October 8, 2008 New Video: Kanye West – Love Lockdown

We finally get a chance to watch Kanye West’s new music video for his current single “Love Lockdown” from his upcoming 808’s & Heartbreaks album. However, was it all that you were hoping for?

10 Comments

  • that video was more like WHAT THE FUCK?….what was the concept..i dont get it..and the song..im not even sure i like…NEXT!

  • I LOVE it! It makes me want to see it again. I am so glad somebody let go of the money, cars, and whores formula for once! All the other videos look alike,same girls sometimes too. Can we do something different. Kudos Kanye!!!

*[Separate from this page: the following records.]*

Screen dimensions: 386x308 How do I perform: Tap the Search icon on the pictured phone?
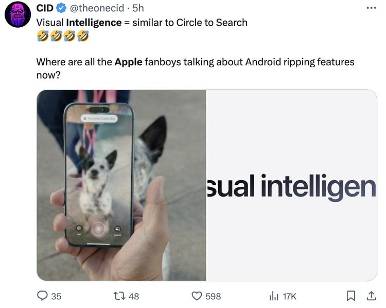coord(118,228)
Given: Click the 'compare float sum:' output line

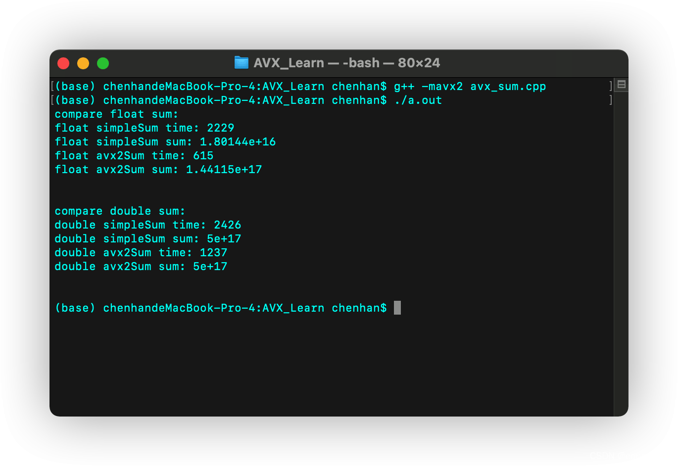Looking at the screenshot, I should tap(116, 114).
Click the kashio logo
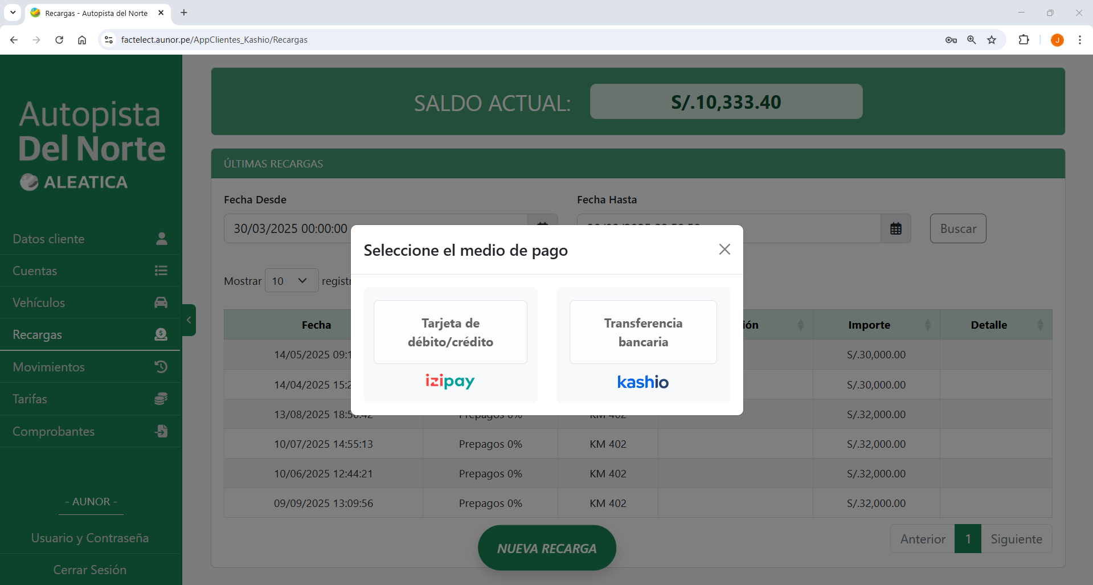The width and height of the screenshot is (1093, 585). coord(642,382)
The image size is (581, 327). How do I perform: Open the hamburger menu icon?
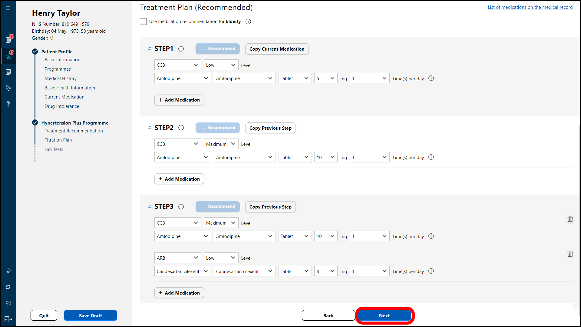tap(8, 8)
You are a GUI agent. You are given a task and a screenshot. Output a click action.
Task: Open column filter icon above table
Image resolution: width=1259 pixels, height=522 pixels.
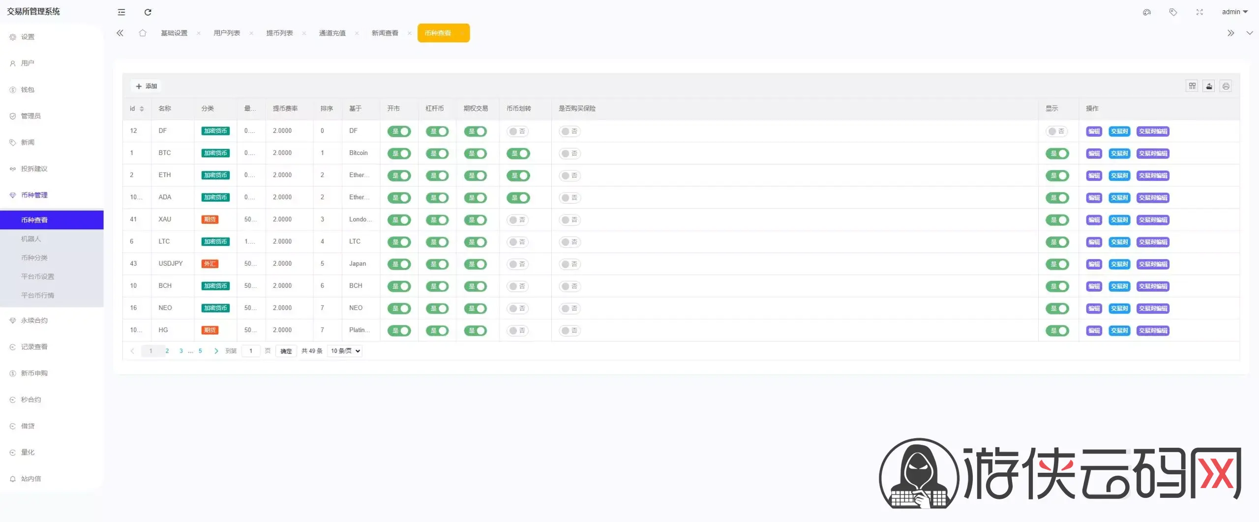pyautogui.click(x=1192, y=86)
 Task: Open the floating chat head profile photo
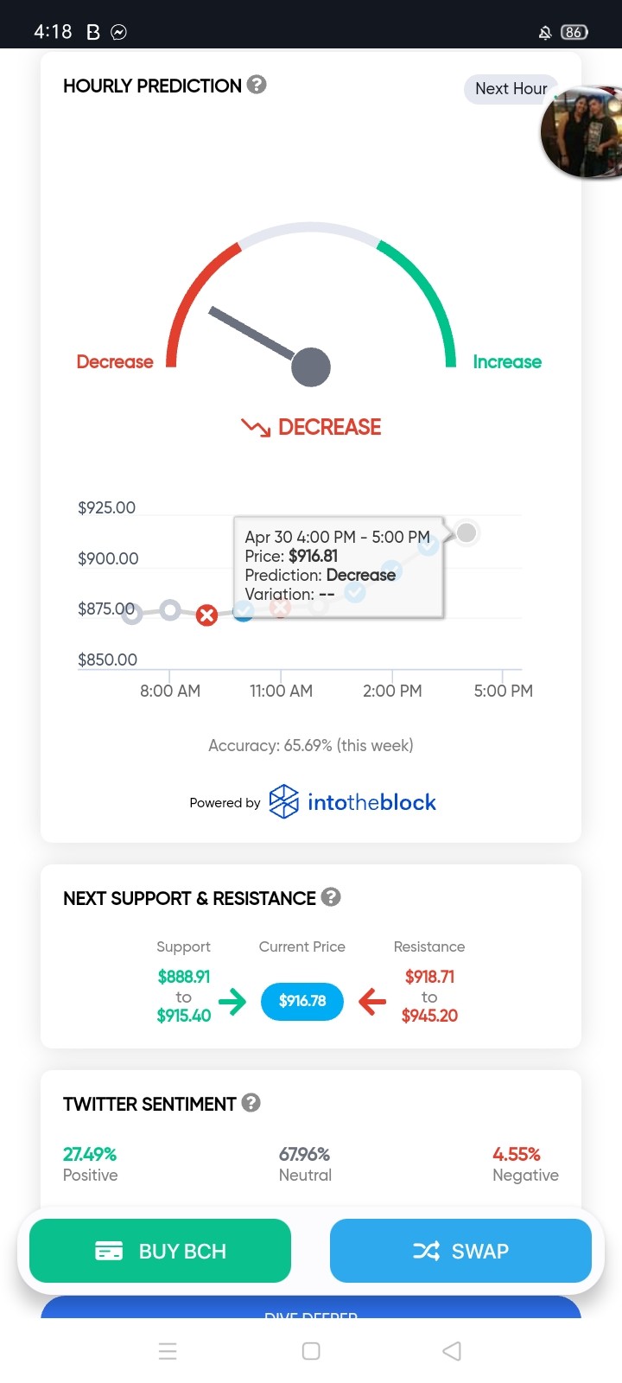[x=582, y=132]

  • love the song and love the video even tho i cannot STAND kanye. his arrogance is more than i can bear.

  • I love this song…

  • Not really feeling the video but I love the song though.

  • Hey B,

    I just wanted to come out and say that I found Kanye’s video to be an ignorant, shallow, and shameless objectification of the black body. As someone earlier pointed it out, it wasn’t the blatant degradation of females and promotion of bling culture that we’re used to, but objectification and marginalization were definitely still at work here.

    Kanye may have sought to return to some sort of Afro-centric aesthetic, or even to diversify the representations of blackness propagated in mass-consumed media, but all he did instead was engage the classic stereotypes of ‘African as tribal and threatening,’ or ‘black female as paradigm of exotic but primitive beauty’ and ‘black male as primitive, threatening, and beastly.’

    There are authentic ways to be Afrocentric, and to do so in a visionary, envelope-pushing fashion, and then there are superficial, stereotypical, and entirely more-of-the-same ways to pretend and imitate what a meaningful, very personal Afrocentrism looks like.

    I think Kanye offered us an example of the latter with this video, which is sad and disappointing. Where others might see genius, I see someone trying to “keep us guessing” for the sake of satisfying his own narcissistic self-absorption, all the while failing to imbue some deeper meaning and *real* vision in his work. And I’m not hating too much, because I’m thankful that we have anyone even *trying* to do something different. I just wish he would really try, not just sort of half-ass his way through a performance and show of being ‘an visionary black artist.’

    Kanye is just more of the same dressed up with a shallow attempt at dynamism and vision.

    But B, baby, you be the muthafuckin best! Much love!

    -Alyosha :)

  • ^^ Well said Alyosha.
    I second that.

  • Maybe YOU see black men dressed in traditional african garme as “primitive, threatening, and beastly.” Also, The female body is beautiful, it sexualized in American culture, especially if it’s a black woman. People see naked or nearly naked black women and overeact

  • @browngirl411

    No, it’s not that simple, browngirl411. For you or for me as individuals, our viewing experience can be one thing, true, but all of those images, all of what you’re viewing is not happening within a vacuum–it has a context and there’s background to it. Think about it. Barack Obama is just a man, and like any other woman or man, he is but an individual human being that is truly unique and with a highly unique experience. But he is not viewed as such by American society. On the contrary, he is a black man, contextualized by black America, and every portroyal, every analysis, every perspective on him invariably gets filtered through that lens.

    Similarly so with the image of, say, a hypersexualized black female body or a belligerent, primitive black male figure. Historically, the black male has been kept down in many ways, and one of the most insidious ways has been to construct of an idea of Africa and African-heritaged inviduals as primitive, beastly, dangerous–’less than human.’

    And while I have neither the time nor the patience to school you on the many ways in which this history is apparent in past and present times, I’m sure you are familiar with at least some of them. When these images are broadcast in our society, therefore, the subtle but real influence of this history shapes an audience’s reception of those images. ESPECIALLY if you’re talking about a predominantly white audience, and ESPECIALLY within the United States.